Columna originalmente publicada en El Comercio
“Basombrío se hizo una”, se escucha en las tribunas de los estadios en los últimos días. Los aficionados se refieren a la reciente autorización del Ministerio del Interior de permitir que los instrumentos musicales, las banderolas e incluso los globos se puedan volver a utilizar en los estadios, siempre y cuando no tengan mensajes de odio, discriminación o racismo. Una sana rectificación a la absurda medida prohibicionista del ministro anterior, que evidenciaba un enorme desconocimiento de lo que es el fútbol hoy en el mundo: un espectáculo deportivo que forma parte de la oferta de entretenimiento de un país, y donde el colorido, la fiesta y la puesta en escena de diversas formas de aliento son tan importantes como lo que ocurre en el campo de juego.
Buena parte del retorno a los estadios de las familias, las mujeres jóvenes y los niños, que se observa cada fin de semana, es precisamente por el deseo de participar de este espectáculo. En él los espectadores participan activamente, jugando su “propio partido”, mediante cánticos o coreografías de apoyo como participaban, guardando las distancias, los espectadores del antiguo teatro griego o –si prefieren– del circo romano. Lo positivo es que la teatralización de la rivalidad es una forma de combatir las conductas violentas que lamentablemente han venido ganando terreno en nuestra cultura deportiva, ante la desidia de los clubes y las autoridades. De lo que se trata, entonces, es de cambiar el sentido de la competencia entre los hinchas, alejándolos de los enfrentamientos para orientarlos a la producción de formas innovadoras de aliento.
Un paso en esta dirección acaba de suceder. El gigante mosaico de papel con el mensaje “No al racismo”, que los hinchas de Alianza Lima mostraron durante el partido contra Independiente de Argentina hace pocos días, fue respondido por los hinchas de Universitario en el último clásico con una enorme figura de la insignia del club hecha con globos de colores. Prohibir las banderolas, la música y los papeles en las tribunas era precisamente ir en contra de la producción de este espectáculo. Pareciera que no hay conciencia de que el fútbol es un espectáculo que forma parte de la industria de entretenimiento que consume el país y, por lo tanto, compite con otros espectáculos como los conciertos de música, los bailes masivos y las funciones de teatro o circo al aire libre. Todos ellos –sociológicamente– cumplen funciones similares al permitir descargas emocionales que ayudan a disipar las tensiones de la vida diaria.

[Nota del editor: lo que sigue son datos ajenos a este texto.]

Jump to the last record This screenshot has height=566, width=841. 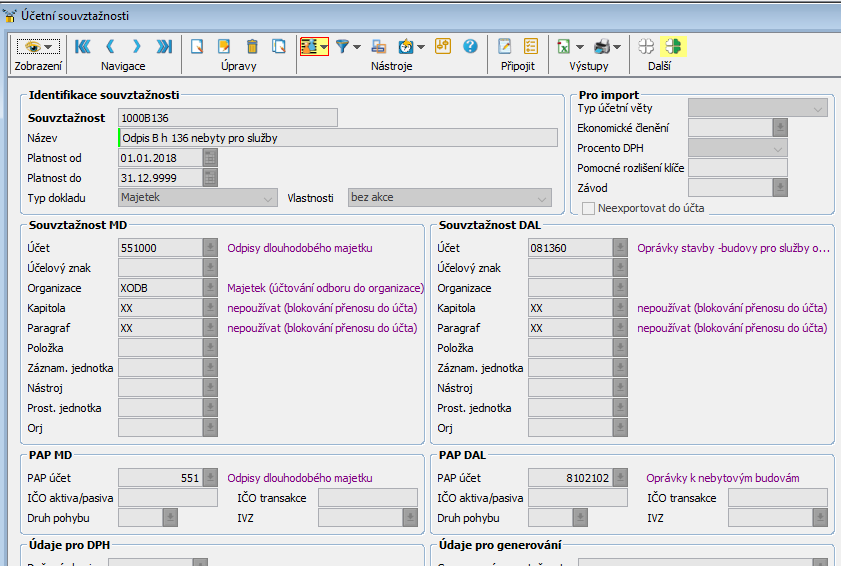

Efectivamente, Basombrío se hizo una, pero no es suficiente. Como en el fútbol, este es un partido de dos. Los hinchas reformistas que proponen cambios y que aspiran incluso a ser actores sociales en sus entornos locales aún tienen mucho trabajo por delante. Deben superar la desconfianza de la opinión pública no familiarizada con sus iniciativas, pero también depurar a los hinchas tradicionalmente radicales que prefieren el lenguaje del enfrentamiento y la intolerancia frente a los rivales. También deben dejar de lado las relaciones de clientela y aprovechamiento mutuo con los clubes y sus ocasionales dirigentes. Cambiar estos hábitos es un proceso sumamente difícil, ya que son producto de momentos históricos que se niegan a ser superados, y donde la violencia es aún el lenguaje dominante entre nosotros los peruanos.

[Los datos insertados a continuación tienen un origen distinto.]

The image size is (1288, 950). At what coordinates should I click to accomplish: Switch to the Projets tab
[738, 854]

Cambiar la cultura futbolística del aficionado peruano es una cruzada que convoca no solo a los hinchas reformistas sino también a los clubes de mayor hinchada, hoy en manos de la Sunat e Indecopi, y también a las autoridades políticas como el ministro Basombrío. ¿Podemos armar entre todos un equipo con un mismo norte renovador o preferimos seguir jugando solos?